**YOUR GOAL**
Search the records below for the string "Given" and copy each line where it turns up.
☆ ☆ ☆ ☆ ☆ ☆ ☆
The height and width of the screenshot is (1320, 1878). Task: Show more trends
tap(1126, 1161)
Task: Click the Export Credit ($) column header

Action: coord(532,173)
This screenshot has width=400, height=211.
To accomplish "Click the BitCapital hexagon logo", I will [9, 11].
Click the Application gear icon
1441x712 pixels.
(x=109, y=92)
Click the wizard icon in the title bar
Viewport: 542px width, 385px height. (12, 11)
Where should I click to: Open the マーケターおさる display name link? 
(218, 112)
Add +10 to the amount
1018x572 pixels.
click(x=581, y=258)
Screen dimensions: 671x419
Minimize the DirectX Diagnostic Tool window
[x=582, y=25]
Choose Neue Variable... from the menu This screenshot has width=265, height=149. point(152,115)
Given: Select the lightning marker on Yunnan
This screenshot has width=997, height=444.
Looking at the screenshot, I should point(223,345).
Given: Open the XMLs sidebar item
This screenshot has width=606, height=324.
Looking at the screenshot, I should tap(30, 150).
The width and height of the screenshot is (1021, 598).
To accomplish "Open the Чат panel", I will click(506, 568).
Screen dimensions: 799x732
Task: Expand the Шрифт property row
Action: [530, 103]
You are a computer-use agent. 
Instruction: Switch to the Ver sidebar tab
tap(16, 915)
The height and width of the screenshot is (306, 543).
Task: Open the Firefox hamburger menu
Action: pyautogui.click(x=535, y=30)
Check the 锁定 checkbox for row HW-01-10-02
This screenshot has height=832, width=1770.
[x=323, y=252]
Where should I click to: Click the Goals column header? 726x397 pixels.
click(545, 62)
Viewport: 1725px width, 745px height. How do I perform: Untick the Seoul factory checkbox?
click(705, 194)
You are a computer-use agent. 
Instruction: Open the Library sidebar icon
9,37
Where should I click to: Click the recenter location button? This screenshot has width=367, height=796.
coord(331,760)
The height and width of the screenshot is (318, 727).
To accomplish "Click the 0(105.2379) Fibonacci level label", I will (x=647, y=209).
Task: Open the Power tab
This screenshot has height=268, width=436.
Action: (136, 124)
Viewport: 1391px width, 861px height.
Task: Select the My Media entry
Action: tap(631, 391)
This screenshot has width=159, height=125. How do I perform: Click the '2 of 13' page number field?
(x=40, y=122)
☆ ☆ ☆ ☆ ☆ ☆ ☆
**COMPLETED TASK**
Given: Select the lightning marker on Yunnan
Given: Open the XMLs sidebar item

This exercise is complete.